Au courant du bouquin, il utilise souvent l’expression être connecté, ou être coupé de son Être. Cela me semble être impossible, car on ne peut pas être coupé de notre réalité subjective.

Soit je n’ai pas compris, et c’est très possible ; soit Peterson utilise une version difformé de l’idée qui sert son propos. Son but, rappelons-le, c’est dire que certaines choses sont biens et d’autres non, et dire que faire des choses pas bien, ça vous coupe de votre Être, de votre Moi intérieur, ça donne un narratif qui marche plutôt bien, il faut l’avouer.

Un système de valeurs

Tout le livre de Peterson repose sur le fait que les individus aient des valeurs, qui guident nos choix et nos actions. Ces valeurs sont souvent transmises par la société. En effet, entre individus d’une même société, qui partagent les mêmes valeurs, la coopération est facilitée. Plus encore, les valeurs donnent du sens à nos actes et à nos vies. Cependant, les systèmes de valeur s’opposent et selon lui, c’est là l’origine des conflits entre les groupes sociaux. Ainsi, pour schématiser :

  • Une société qui véhicule des valeurs fortes offre du sens à la vie de ses membres mais rentre facilement en conflit avec d’autres.
  • Une société qui véhicule des valeurs faibles a une capacité d’inclusion plus importante, mais leurs membres doivent du sens à leur existence par eux même.
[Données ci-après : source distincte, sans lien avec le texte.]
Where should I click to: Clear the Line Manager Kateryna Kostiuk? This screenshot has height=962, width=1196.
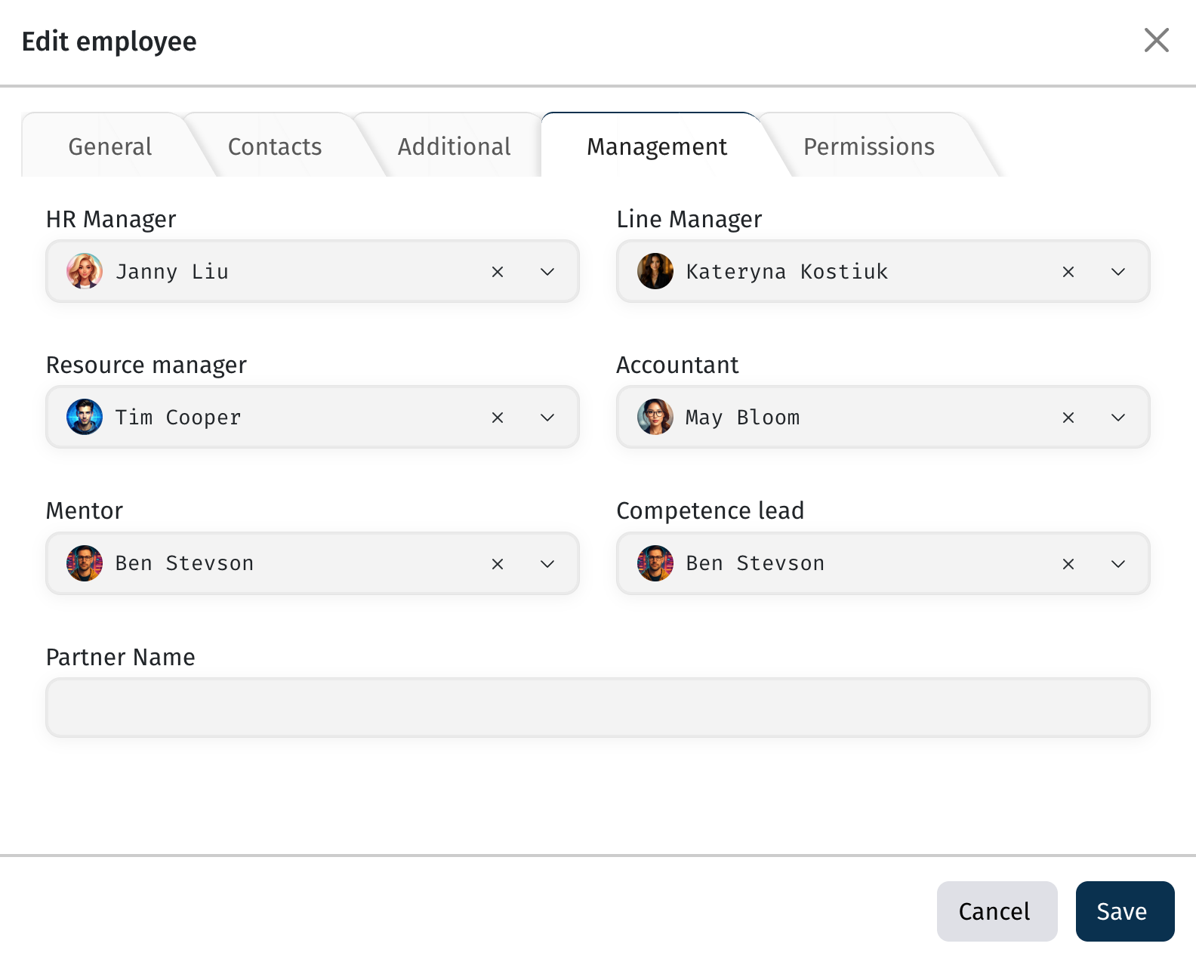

Peterson explique qu’en Occident, nous avons choisi la seconde option, mais qu’à persister dans cette voie, nous laissons les gens en proie au désespoir de l’absence de sens. Pour le coup, je trouve cette idée plutôt intéressante.

Règle 1 : Tenez vous droit, les épaules en arrière (Arrêtez vos mauvaises habitudes)

Alors rassurez-vous, mon résumé des règles ne sera pas aussi long que la revue de l’introduction. C’est une promesse que je fais aussi bien à vous qu’à moi, car putain j’attaque la première règle après deux pages et demi, ça sent pas bon ça.

D’ailleurs, si dans le nom des règles vous voyez des parenthèses, comme ici, c’est une proposition pour renommer la règle lorsqu’elle ne me paraît pas pertinente.

La hiérarchie sociale est biologique

Peterson commence par nous raconter en détail la vie des homards et de leurs relations, notamment conflictuelles et amoureuses. Ces explications ont l’air bien sourcées. Pour résumer, les homards ont une hiérarchie sociale, il y a les alphas qui habitent dans les meilleurs quartiers, qui chopent les meufs, qui accèdent à la reproduction car choisis par les femelles ; et les bêtas qui sont tristes et stressées.

Et donc, c’est pareil chez l’humain. Si si. La preuve, les homards sont une très vieille espèce (au sens qu’elle n’a pas beaucoup évolué) et ils ont une hiérarchie sociale codée dans leurs gènes. Donc, vu que les homards sont vieux, on a la même chose chez les humains. Bien oui, on a nous-même évolué de trucs vieux qui devaient aussi avoir une hiérarchie sociale. Notre hiérarchie sociale est donc d’origine biologique, pas culturelle. CQFD.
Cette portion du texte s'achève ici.